# FRAGMENT STRONY
Pozdrawiam serdecznie - Julia J.
Jurowski_Rafał - 27-08-2013 - 16:37
Temat postu:
Witam również

julia-jarmola napisał:
Rozumiem, że takie same procedury dotyczą także miejscowych?


Chyba raczej jest tak samo, dla miejscowych i zas...ców, choć niektórzy mówią że jest inaczej - nie wiem w sumie... ludzie na Białorusi mówią że dla nich też to droga zabawa...

julia-jarmola napisał:
I jeszcze jedno- proszę wybaczyć naiwność pytania-to zakrywanie karteczką dotyczy aktów sąsiadujących ze sobą czy też nazwisk naszych przodków innych od naszego?


Nie chodzi o akty (metryczne) bo tych nie powielą na pewno, jednak sytaucję gdy poprosi się ich o ksero kilku stron dajmy na to "Rewiznych (Rewizskich) Skazek", Na "moich" skazkach na kilku stronach oprócz mojego mojego nazwiska przewijało się także inne a nie było można potwierdzić pokrewnieństwa - Pani zakryła no i mam ksero z dwiema linijkami zamiast 20 Smile Jeżeli z Skazce występowało nazwisko panieńskie żony to to mi darowali Smile

Jeszcze jedna zabawna rzecz na wywóz 30 kserówek dostałem specjalne pozwolenie na wywóz z Białorusi...

julia-jarmola napisał:
w ubiegłym roku otrzymałam z Grodna przepisany własnie akt, ale za kwerendę ,plus tenże akt zapłaciłam 21 $ z tym ,że polski bank mnie pokonał pobraną prowizją za przesłanie.
Pozdrawiam serdecznie - Julia J.


2 lata temu chciałem mieć informacje z drugiego odpisu aktu zgonu (ewentualnie oryginału -pierwszy jest na przykład w Białymstoku) datę dokładnie znałem, ale też mnie skasowali na 20 $ to u nich zryczałtowana opłata zdaje się Smile Niezależnie od tego czy muszą szukać czy nie... Mnie na szczęście ominęła prowizja banku (pewnie sroga), zapłaciłem na miejscu Smile Żałuję tylko że im datę podałem...cholera... Smile

No cóż jak to powiedziała sympatyczna pani z Pracowni w Grodnie, "...U nas srogo ochen' srogo..." Smile choć można się przyzwyczaić...

# ZADANIA I ĆWICZENIA
a) Odpowiedz krótko na pytania do wpisu z forum o kwerendach na Białorusi:
(i) Ile Julia J. zapłaciła w ubiegłym roku za kwerendę i akt z Grodna?
(ii) Ile linijek zostało na ksero ze skazek po zakryciu innych nazwisk?
(iii) Na wywóz ilu kserówek z Białorusi potrzebne było specjalne pozwolenie?
b) Podejmij wpis z forum o kwerendach na Białorusi od miejsca, w którym się kończy, i napisz jego dalszy ciąg.

Surowe wiersze
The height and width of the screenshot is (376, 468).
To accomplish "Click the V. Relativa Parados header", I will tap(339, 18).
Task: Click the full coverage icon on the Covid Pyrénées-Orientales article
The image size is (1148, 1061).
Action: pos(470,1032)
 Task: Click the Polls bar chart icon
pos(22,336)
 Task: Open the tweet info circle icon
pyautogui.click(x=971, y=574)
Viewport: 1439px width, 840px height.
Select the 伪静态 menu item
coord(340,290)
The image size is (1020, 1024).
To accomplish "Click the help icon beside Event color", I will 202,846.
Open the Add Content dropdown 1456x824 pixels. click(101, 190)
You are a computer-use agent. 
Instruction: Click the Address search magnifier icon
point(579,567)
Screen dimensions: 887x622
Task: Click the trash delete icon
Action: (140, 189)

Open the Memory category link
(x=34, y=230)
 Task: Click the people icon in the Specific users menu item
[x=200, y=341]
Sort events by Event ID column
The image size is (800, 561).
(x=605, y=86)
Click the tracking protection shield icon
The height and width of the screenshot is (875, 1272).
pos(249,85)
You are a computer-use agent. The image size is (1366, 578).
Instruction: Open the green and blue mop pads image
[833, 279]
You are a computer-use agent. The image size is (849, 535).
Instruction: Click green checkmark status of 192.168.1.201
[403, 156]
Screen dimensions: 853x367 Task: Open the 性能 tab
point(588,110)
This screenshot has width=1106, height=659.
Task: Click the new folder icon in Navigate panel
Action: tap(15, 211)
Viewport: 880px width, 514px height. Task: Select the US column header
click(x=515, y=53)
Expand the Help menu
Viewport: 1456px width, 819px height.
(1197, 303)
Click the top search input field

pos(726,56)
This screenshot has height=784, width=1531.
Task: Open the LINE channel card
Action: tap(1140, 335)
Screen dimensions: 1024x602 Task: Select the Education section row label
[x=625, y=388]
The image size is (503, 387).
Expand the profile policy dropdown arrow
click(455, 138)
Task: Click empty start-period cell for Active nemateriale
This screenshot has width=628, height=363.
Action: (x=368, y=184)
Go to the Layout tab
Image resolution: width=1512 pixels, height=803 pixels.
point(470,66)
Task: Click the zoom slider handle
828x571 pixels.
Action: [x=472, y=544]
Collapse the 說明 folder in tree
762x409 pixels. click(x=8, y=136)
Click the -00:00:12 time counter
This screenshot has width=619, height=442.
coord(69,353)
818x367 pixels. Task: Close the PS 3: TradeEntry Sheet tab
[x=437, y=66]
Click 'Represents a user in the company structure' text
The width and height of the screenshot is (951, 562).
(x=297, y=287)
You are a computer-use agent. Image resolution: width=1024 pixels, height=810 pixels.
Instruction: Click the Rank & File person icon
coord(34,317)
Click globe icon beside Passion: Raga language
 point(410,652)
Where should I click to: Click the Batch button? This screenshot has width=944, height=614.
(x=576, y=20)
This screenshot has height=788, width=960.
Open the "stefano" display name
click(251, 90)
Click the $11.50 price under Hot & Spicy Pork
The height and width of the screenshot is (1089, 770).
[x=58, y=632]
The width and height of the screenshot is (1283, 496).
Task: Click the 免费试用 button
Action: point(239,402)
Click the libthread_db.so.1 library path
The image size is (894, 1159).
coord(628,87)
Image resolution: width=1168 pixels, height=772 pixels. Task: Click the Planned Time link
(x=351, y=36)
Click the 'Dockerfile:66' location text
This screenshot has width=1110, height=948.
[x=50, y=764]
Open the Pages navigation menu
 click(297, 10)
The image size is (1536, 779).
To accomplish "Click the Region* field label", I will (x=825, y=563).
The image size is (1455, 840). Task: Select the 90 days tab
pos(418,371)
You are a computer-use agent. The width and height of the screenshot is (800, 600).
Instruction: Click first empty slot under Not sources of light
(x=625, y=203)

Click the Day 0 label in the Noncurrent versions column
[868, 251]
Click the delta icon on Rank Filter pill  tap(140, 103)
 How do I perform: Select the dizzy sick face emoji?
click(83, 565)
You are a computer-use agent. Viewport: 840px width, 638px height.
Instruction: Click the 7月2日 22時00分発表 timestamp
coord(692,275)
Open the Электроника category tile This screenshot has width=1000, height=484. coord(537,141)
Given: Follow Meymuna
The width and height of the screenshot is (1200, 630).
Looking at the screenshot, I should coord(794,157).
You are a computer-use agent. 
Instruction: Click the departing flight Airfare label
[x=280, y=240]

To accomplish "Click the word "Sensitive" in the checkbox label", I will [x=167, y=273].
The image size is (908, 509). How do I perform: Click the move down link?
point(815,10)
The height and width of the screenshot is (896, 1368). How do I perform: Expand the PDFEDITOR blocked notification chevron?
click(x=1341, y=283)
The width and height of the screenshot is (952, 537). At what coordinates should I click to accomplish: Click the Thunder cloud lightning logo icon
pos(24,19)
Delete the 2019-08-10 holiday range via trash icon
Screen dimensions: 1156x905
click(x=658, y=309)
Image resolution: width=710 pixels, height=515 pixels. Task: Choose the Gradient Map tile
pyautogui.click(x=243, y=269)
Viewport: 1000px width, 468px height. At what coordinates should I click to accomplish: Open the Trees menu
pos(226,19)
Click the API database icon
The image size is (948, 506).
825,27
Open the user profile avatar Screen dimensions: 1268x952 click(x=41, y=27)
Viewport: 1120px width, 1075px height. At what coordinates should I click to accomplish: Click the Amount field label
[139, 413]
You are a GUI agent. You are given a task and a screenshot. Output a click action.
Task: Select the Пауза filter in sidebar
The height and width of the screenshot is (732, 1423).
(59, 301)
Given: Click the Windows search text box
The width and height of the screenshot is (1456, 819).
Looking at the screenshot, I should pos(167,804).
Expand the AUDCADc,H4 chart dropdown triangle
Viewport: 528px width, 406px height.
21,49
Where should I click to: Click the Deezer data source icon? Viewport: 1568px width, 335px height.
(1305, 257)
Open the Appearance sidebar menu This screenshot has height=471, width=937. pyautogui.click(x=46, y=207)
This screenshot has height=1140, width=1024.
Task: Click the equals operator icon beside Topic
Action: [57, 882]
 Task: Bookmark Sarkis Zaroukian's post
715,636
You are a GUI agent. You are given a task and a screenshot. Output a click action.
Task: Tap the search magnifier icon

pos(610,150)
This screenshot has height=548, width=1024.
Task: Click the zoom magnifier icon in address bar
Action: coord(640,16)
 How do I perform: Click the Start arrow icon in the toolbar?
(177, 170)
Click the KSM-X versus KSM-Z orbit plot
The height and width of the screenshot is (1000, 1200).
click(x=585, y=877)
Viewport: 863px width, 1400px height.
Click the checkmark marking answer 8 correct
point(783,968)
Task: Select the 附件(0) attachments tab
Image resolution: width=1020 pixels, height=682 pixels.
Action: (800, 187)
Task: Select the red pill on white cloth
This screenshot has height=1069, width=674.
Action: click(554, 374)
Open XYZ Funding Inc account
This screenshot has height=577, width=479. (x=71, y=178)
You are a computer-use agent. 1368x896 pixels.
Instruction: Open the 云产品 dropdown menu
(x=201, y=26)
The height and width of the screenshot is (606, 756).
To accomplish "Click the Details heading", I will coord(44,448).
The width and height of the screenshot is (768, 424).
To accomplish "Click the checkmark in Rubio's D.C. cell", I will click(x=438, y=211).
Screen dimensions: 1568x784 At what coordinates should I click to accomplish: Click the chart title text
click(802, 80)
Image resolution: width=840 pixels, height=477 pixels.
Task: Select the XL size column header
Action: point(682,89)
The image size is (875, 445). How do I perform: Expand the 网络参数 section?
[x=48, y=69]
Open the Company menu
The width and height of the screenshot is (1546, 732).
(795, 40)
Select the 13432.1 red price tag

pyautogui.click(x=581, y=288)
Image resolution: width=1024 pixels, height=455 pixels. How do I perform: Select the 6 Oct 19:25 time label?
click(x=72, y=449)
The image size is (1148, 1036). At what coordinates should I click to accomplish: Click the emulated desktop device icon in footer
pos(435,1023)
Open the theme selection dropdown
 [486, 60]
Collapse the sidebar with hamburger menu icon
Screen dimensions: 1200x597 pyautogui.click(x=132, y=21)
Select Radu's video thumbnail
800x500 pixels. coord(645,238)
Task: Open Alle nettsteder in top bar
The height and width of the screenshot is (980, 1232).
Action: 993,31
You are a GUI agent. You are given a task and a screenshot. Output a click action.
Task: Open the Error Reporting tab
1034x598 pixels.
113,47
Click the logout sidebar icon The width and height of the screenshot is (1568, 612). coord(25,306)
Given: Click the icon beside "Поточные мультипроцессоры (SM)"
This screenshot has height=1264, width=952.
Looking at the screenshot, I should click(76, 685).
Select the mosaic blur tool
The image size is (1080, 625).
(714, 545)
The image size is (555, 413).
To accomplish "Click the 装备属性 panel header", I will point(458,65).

# ODPOWIEDZI DO ZADAŃ
a)
(i) 21 $.
(ii) Dwie linijki zamiast 20.
(iii) 30 kserówek.

b)
julia_jarmola - 28-08-2013 - 17:35
Temat postu:
Witam!
Panie Rafale dzięki serdeczne za informacje Smile
Jeśli jeszcze mogę Smile, to czy miał Pan do czynienia tylko z archiwum w Grodnie czy też może z oddziałami, no i tym w Mińsku?
Odpisują na emaile czy też nie? Do Grodna pisałam po polsku, nie wiem czy do oddziałów i do Mińska trzeba pisać po rosyjsku. Nie mam klawiatury, a tłumacz jest beznadziejny, choć sens wypowiedzi można zrozumieć.
Poszukuję też adresu mailowego do oddziału w Nowogródku. Adres miński i zdzięciolski mam.
Pozdrawiam serdecznie Julia J.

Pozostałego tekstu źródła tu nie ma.